We remember. We do not repeat. And we look ahead.
But perhaps being a Christian today in the affluent areas of the world became too easy as the more demanding observances of the past were progressively relaxed. It may be a coincidence that over the last fifty years there has been a significant decline in Church membership particularly in wealthier nations. I read recently that among teenagers in England and France, church membership is at an all-time low. In the U.S., fewer and fewer young people seem attracted to Christianity, even though some churches, mainly more fundamentalist and evangelical groups, continue to draw adherents. In much of the world, however, this is not a comfortable time to be a Christian for entirely different reasons. Attacks on churches and persons in Egypt, Nigeria, India, Iraq, and elsewhere in the less-affluent world are especially worrisome, although in troubled lands Christians have largely remained faithful to their beliefs. Many others have migrated to safer areas.
Challenges tend to strengthen faith, or should. Confronted by an increasingly disbelieving world, Christians can ignore insults,
persecution, and disparagement, deny them, or try to resist them. The greatest danger is that they might passively allow them to weaken or destroy their faith, already under constant assault by the false values and cynicism of the age. That is the dilemma Christians have in some sense always faced. Keeping faith in the face of uncertainly and derision is also a choice and often a hard one, as both Judas and Peter discovered in today’s long reading of St. Mark’s Passion.
The redeeming death of Jesus has never been easy to fathom — to understand how he accepted suffering and death but thus reconciled the human race to God, overcoming the terrible division caused by the whole history of sin, estrangement, and despair.
Our first two readings, carefully chosen from the Book of Isaiah and St. Paul’s letter to the Christian community at Caesarea Philippi, highlight the profound meaning of what happened beginning on this day nearly 2,000 years ago. They prepare us to grasp, not with our minds so much as with our hearts, what we will remember during Holy Week, coming to a great climax on Good Friday and Easter Sunday. In particular, the account of the Passion according to Mark recounts the mystery of God’s love, a love made real, visible, and effective in the trial and death of Jesus. All God asks of us here and now is to listen — carefully and with love.
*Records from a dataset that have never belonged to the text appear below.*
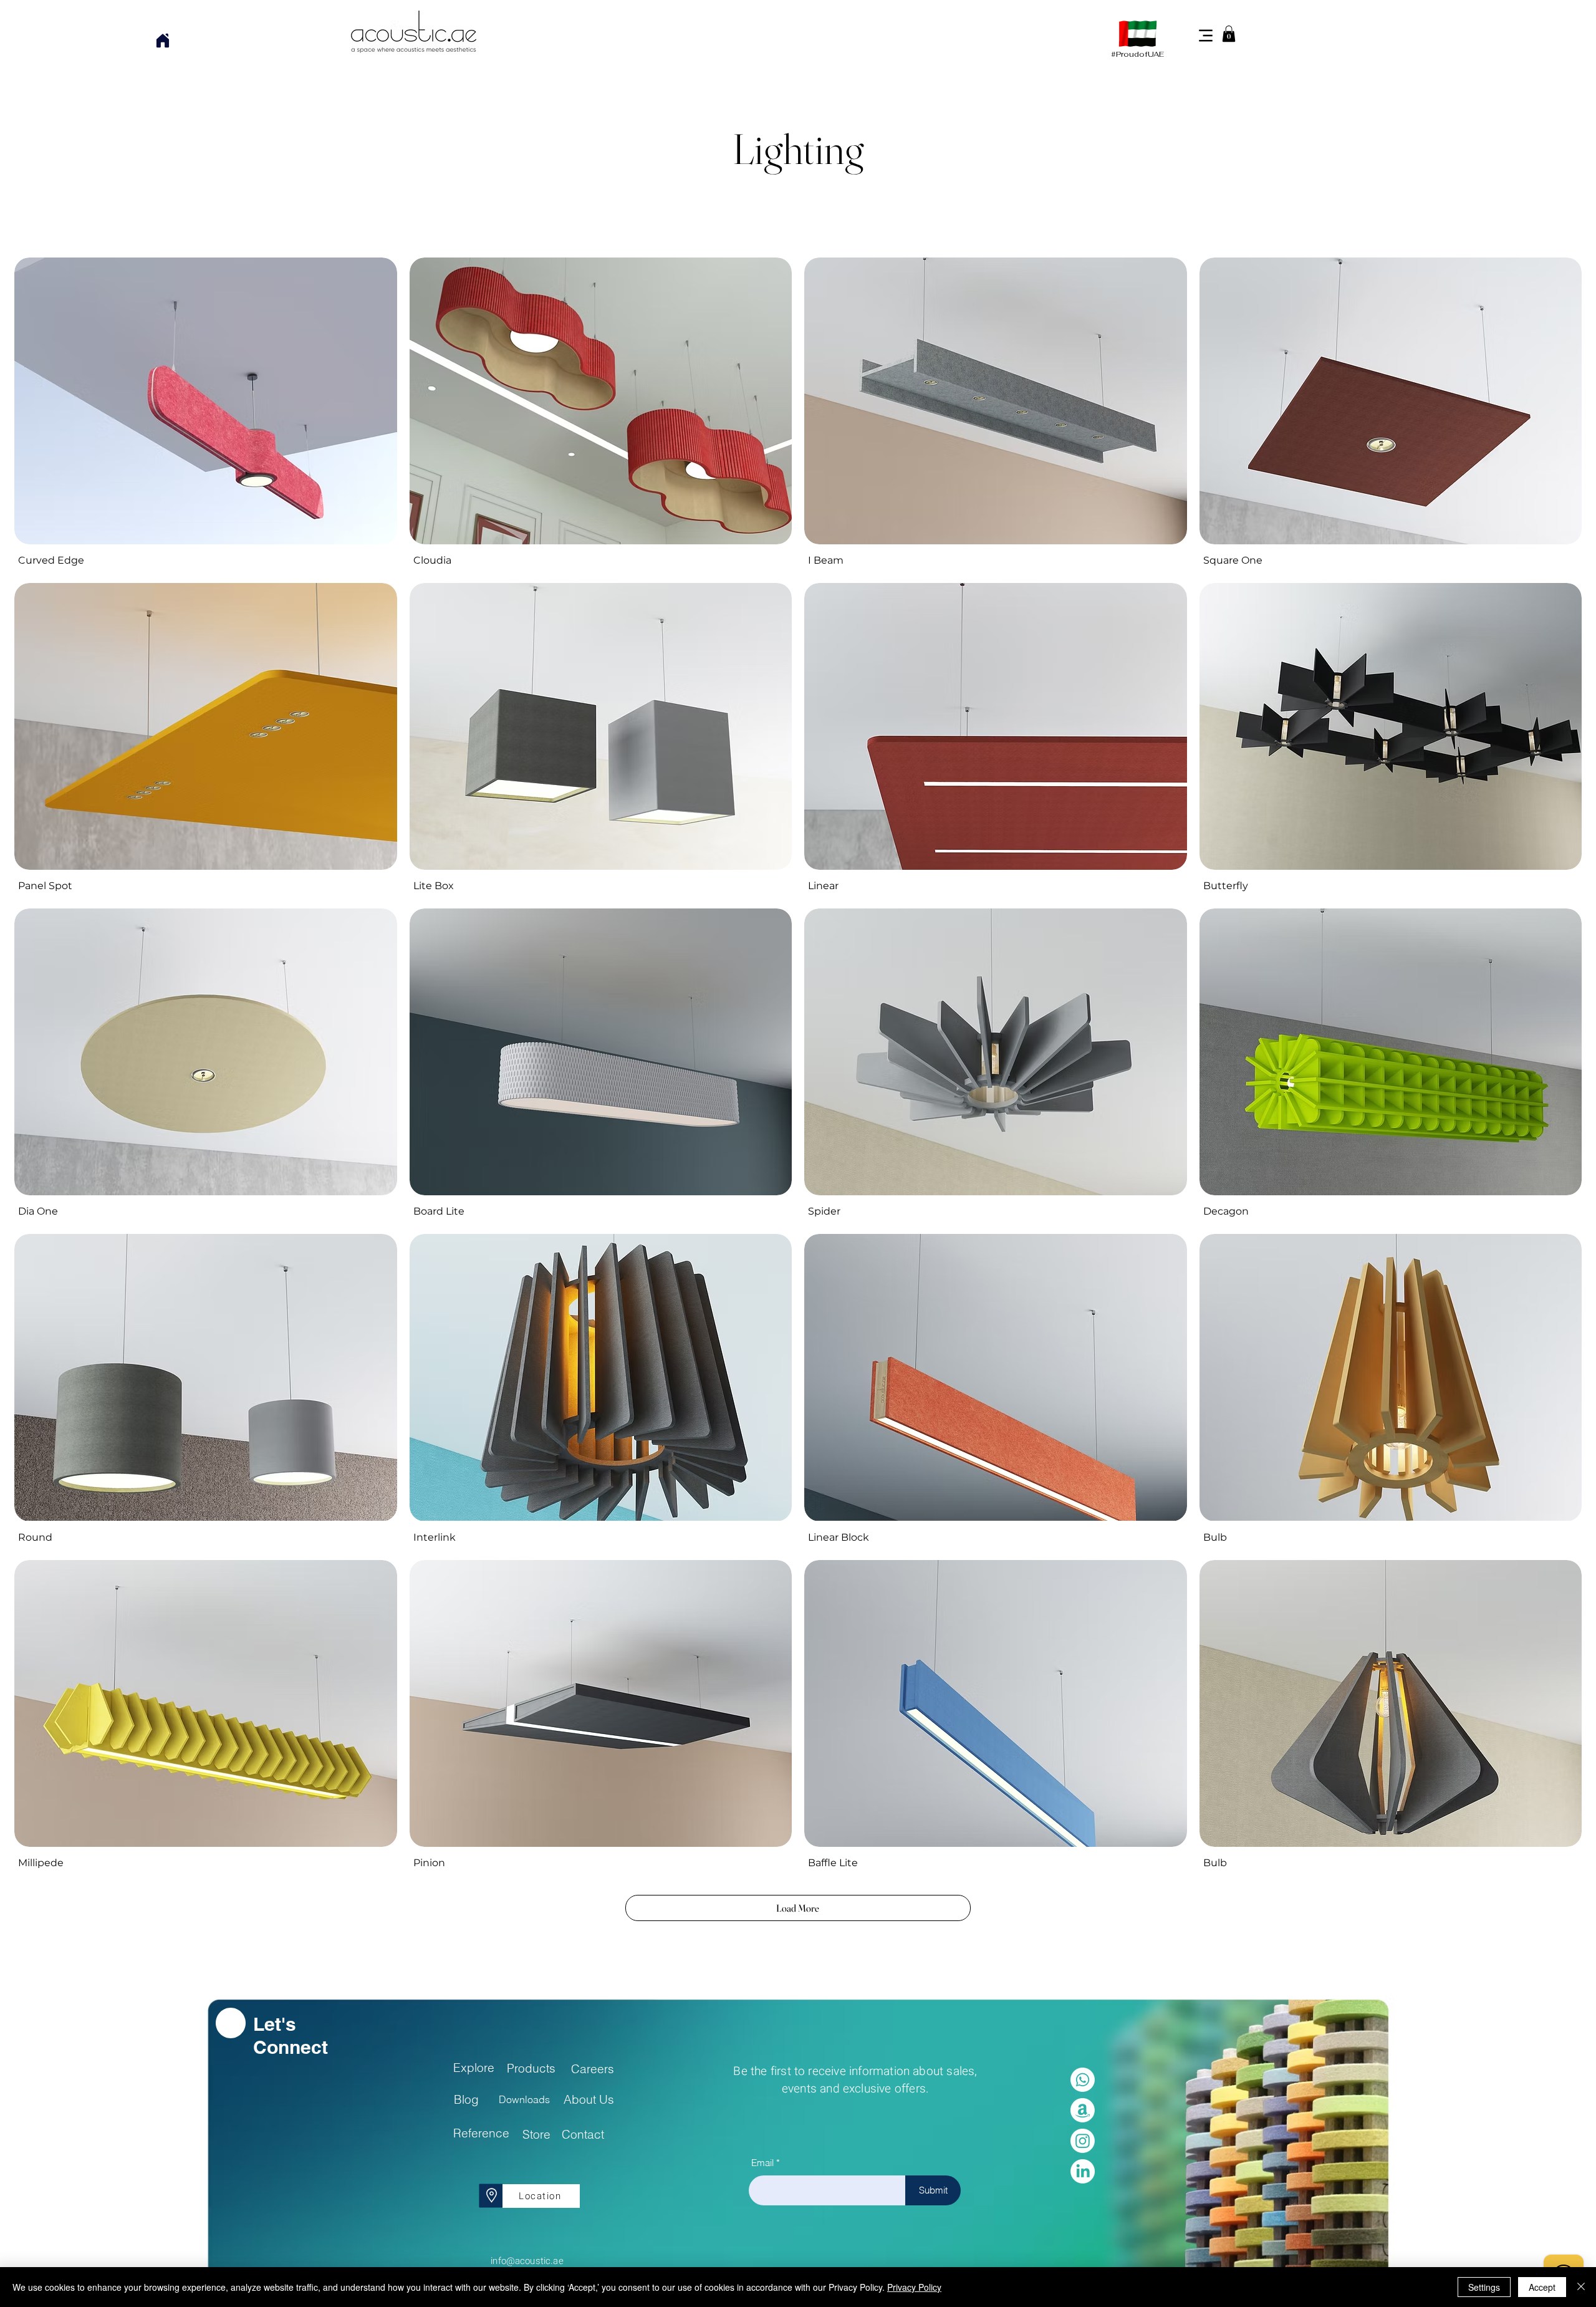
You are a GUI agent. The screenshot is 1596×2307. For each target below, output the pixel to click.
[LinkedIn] (1082, 2171)
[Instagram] (1082, 2141)
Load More (797, 1908)
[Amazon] (1082, 2110)
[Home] (162, 40)
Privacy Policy (914, 2287)
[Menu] (1205, 35)
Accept (1542, 2287)
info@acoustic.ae (527, 2261)
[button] (1229, 34)
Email (762, 2162)
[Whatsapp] (1082, 2080)
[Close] (1581, 2287)
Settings (1484, 2287)
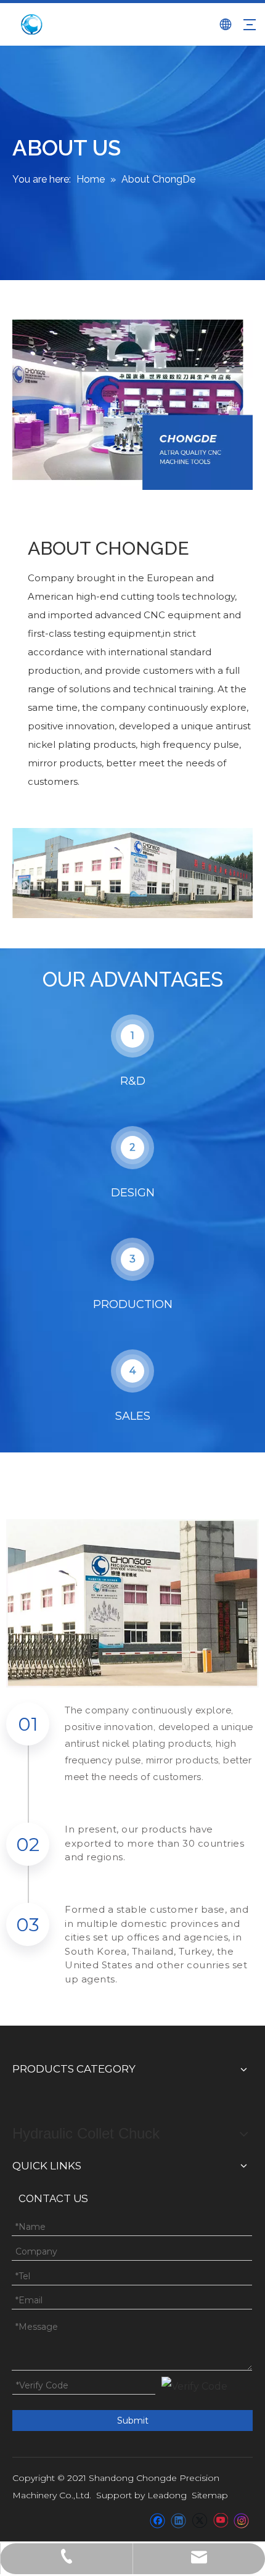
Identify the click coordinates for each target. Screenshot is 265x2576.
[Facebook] (157, 2520)
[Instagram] (242, 2520)
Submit (133, 2420)
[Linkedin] (178, 2520)
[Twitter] (199, 2520)
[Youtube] (220, 2520)
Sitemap (210, 2495)
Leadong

So as we commemorate this day on which Jesus entered Jerusalem towards the end of his life to encounter his destiny, we are invited to prepare for the coming week, the one we call Holy, in which we are called to accompany Jesus on his way to the cross. But to do that, as he warned us, we have to shoulder our own cross. We must never forget, however, that Resurrection lies ahead. So let’s get on with it.